Konflik-konflik ini bermunculan di berbagai daerah dengan berbagai persoalan, mulai dari pembangunan infrastruktur, ekspansi kawasan industri, hingga eksploitasi sumber daya alam oleh korporasi ekstraktif, ungkapnya.
Dalam konteks pembangunan megah proyek PT. Sinergi Mutiara, masyarakat yang telah menggarap lahan sejak 1987 mengalami intimidasi berupa aksi premanisme yang membatasi ruang gerak dan aktivitas mereka di atas tanah milik.
Tindakan ini sering kali mengarah pada kriminalisasi, mengancam hak ulayat warga yang telah puluhan tahun menempati lokasi tersebut. Proyek megah ini kini menjadi sumber konflik agraria, di mana warga menghadapi ancaman premanisme dan kriminalisasi oleh pihak-pihak yang berkepentingan.
Ervan Prakasa Dirgahayu menegaskan bahwa konflik ini bukan kebetulan atau demi kepentingan umum semata, melainkan bagian dari skema yang dirancang oleh entitas pemodal.
Skema ini mencakup tindakan represif, kriminalisasi, dan penggusuran yang terakomodasi oleh kepentingan korporasi. Perampasan ruang hidup dan eksploitasi sumber daya alam dilakukan demi akumulasi keuntungan, meninggalkan penduduk setempat sebagai korban.

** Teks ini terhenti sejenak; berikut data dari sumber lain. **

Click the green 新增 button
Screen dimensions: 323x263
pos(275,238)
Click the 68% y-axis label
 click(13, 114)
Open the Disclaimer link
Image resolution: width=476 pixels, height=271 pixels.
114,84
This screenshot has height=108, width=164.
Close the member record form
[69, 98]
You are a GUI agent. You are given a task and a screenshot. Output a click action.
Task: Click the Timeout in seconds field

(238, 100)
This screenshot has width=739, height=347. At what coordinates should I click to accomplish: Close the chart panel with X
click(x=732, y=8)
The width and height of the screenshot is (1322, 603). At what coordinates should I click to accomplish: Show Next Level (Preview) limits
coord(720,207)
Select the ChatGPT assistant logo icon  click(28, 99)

Keberadaan PT. Sinergi Mutiara, atau Summarecon, juga mengancam lingkungan. Proyek pembangunan mereka berpotensi merusak sumber air atau sungai yang menjadi sumber penghidupan masyarakat.

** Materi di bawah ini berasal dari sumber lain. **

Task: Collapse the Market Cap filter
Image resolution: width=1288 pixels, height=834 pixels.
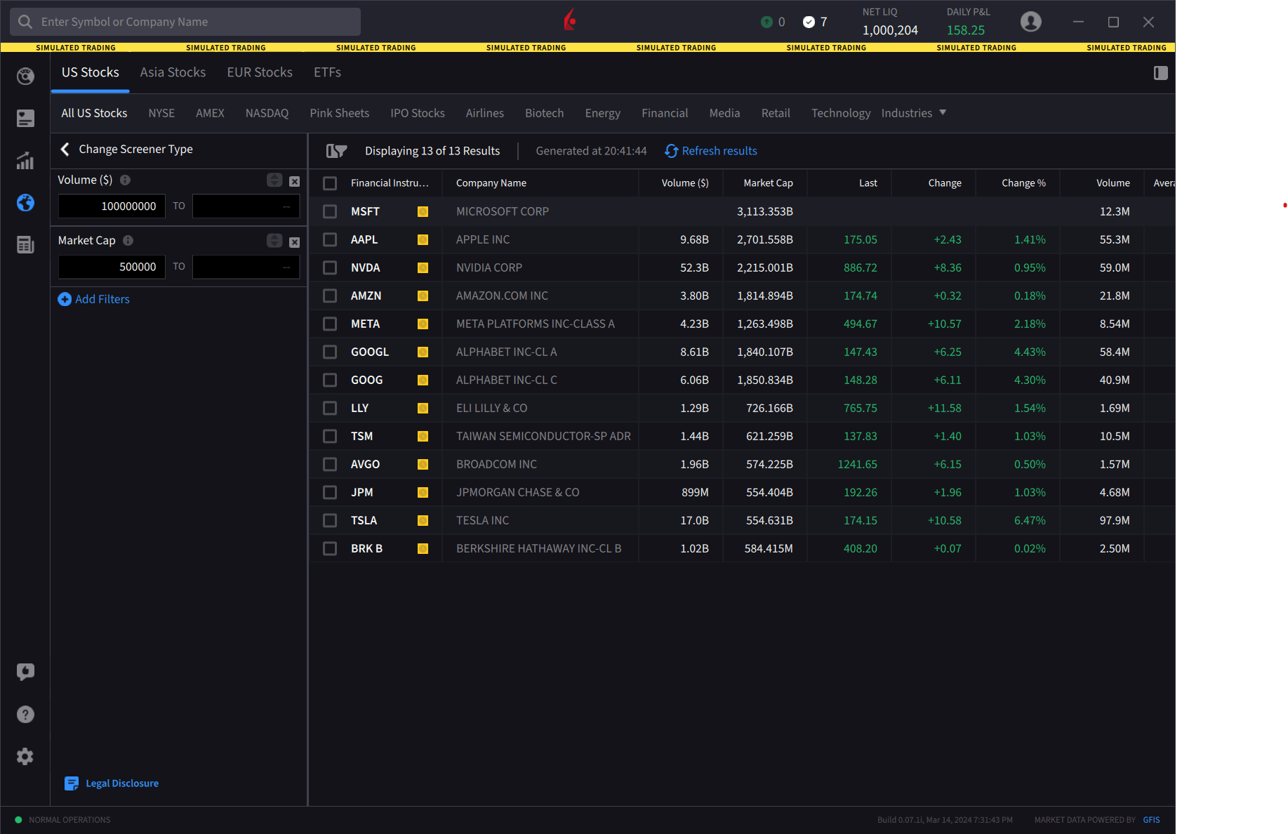Action: click(274, 241)
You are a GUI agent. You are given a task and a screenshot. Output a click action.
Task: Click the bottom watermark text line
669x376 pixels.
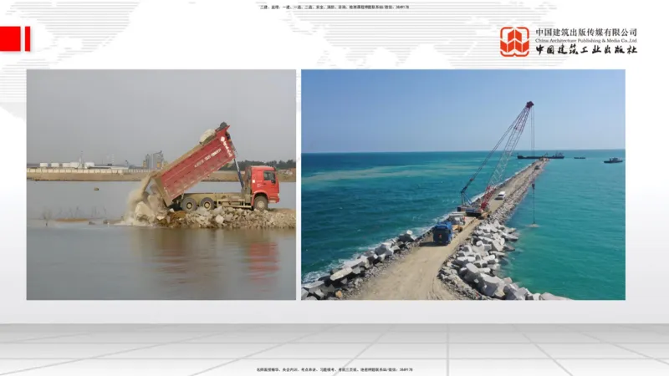point(335,368)
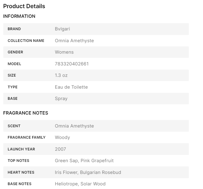Click the Omnia Amethyste scent value
This screenshot has width=203, height=189.
pyautogui.click(x=74, y=126)
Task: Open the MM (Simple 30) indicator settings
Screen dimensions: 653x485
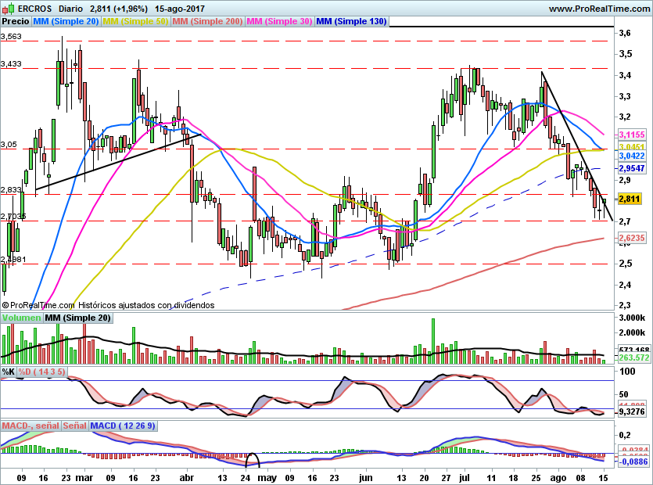Action: point(279,22)
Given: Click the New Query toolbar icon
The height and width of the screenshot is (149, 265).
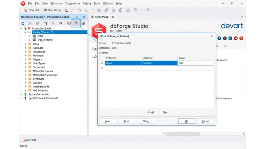Looking at the screenshot, I should pyautogui.click(x=52, y=10).
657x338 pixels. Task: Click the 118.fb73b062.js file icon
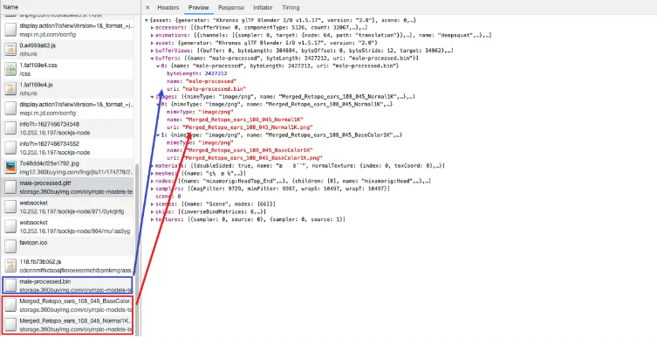click(x=10, y=266)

Dengan rekam jejak perusahaan ini yang beberapa kali tersandung kasus perizinan dan suap, pemeriksaan dokumen perizinan dan lingkungan proyek menjadi sangat penting.

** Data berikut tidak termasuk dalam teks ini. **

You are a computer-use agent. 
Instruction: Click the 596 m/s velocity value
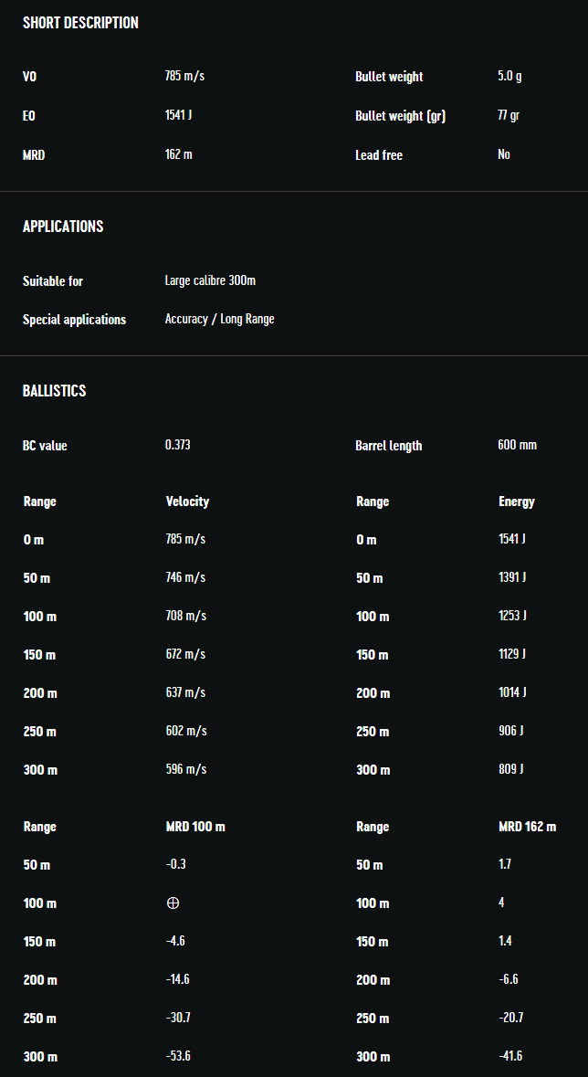coord(185,769)
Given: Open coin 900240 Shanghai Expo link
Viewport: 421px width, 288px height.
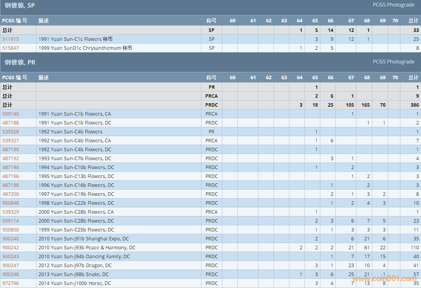Looking at the screenshot, I should click(x=11, y=239).
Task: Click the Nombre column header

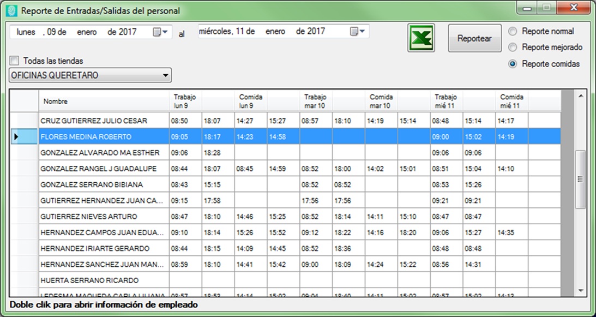Action: click(104, 101)
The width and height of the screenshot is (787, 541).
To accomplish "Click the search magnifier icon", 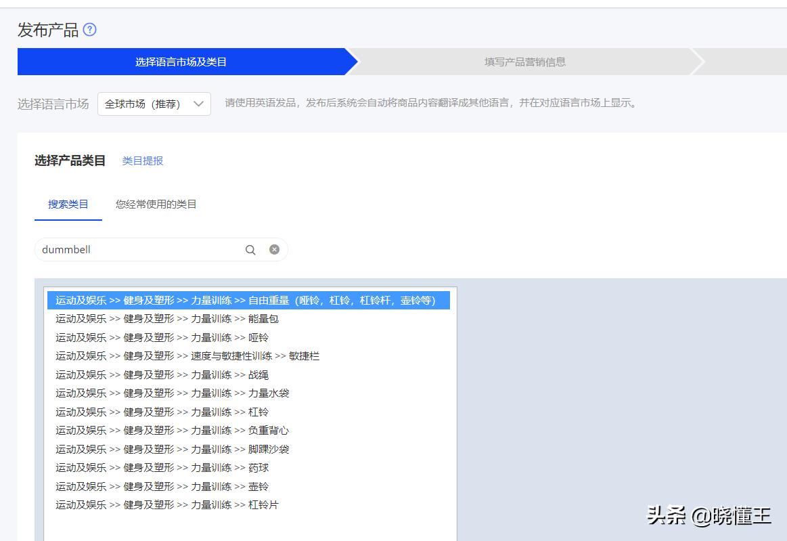I will click(250, 249).
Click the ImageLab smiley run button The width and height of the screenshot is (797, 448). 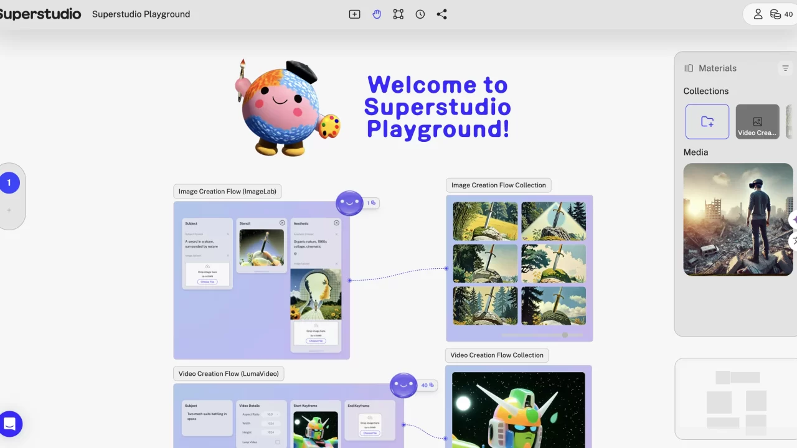[349, 203]
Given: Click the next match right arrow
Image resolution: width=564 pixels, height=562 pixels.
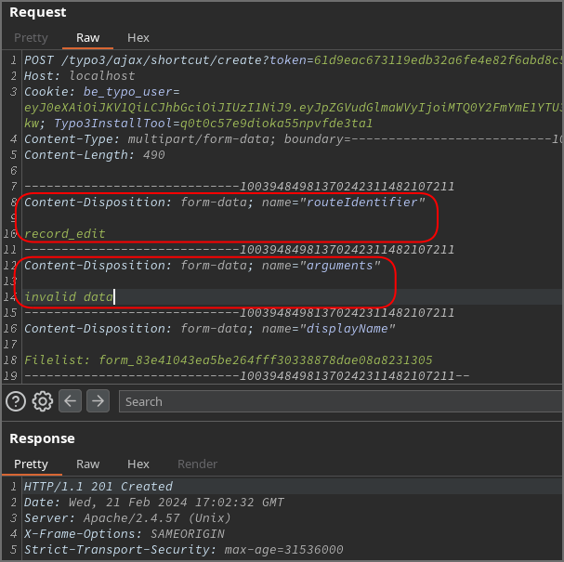Looking at the screenshot, I should (98, 401).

Evan Prakasa menyoroti pentingnya otoritas untuk memeriksa izin lingkungan, dokumen AMDAL, ruang terbuka hijau, dan analisis dampak lalu lintas.
Unjuk rasa ini juga bertujuan untuk mendesak DPRD Provinsi Sulawesi Selatan dan Polda Sulsel untuk mengambil tindakan tegas dan cepat dalam menangani potensi konflik agraria dan pelanggaran lainnya.
Langkah ini diperlukan untuk menghindari pandangan masyarakat yang negatif terkait penanganan diskriminatif terhadap kekuatan modal perusahaan. Evan Prakasa dan lembaganya menyatakan lima tuntutan utama:
- Mendesak PT. Sinergi Mutiara/Summarecon untuk tidak melakukan aksi premanisme dan kriminalisasi terhadap sengketa tanah milik warga.
- Meminta Kapolda Sulsel untuk segera menghentikan sementara aktivitas pembangunan proyek PT. Sinergi Mutiara/Summarecon.
- Mendesak Polda Sulsel untuk segera memeriksa dokumen lingkungan dan perizinan proyek tersebut.
- Mendesak DPRD Provinsi Sulsel untuk melakukan rapat dengar pendapat dengan pihak-pihak terkait.
- Meminta Polda Sulsel dan DPRD Provinsi Sulsel untuk bersikap profesional dan transparan dalam penanganan kasus ini.
Setelah aksi di depan kantor PT. Sinergi Mutiara, Evan Prakasa Dirgahayu merencanakan untuk melanjutkan demonstrasi di Polda Sulsel, untuk menunjukkan komitmen mereka dalam memperjuangkan hak-hak masyarakat dan keadilan dalam penyelesaian konflik agraria.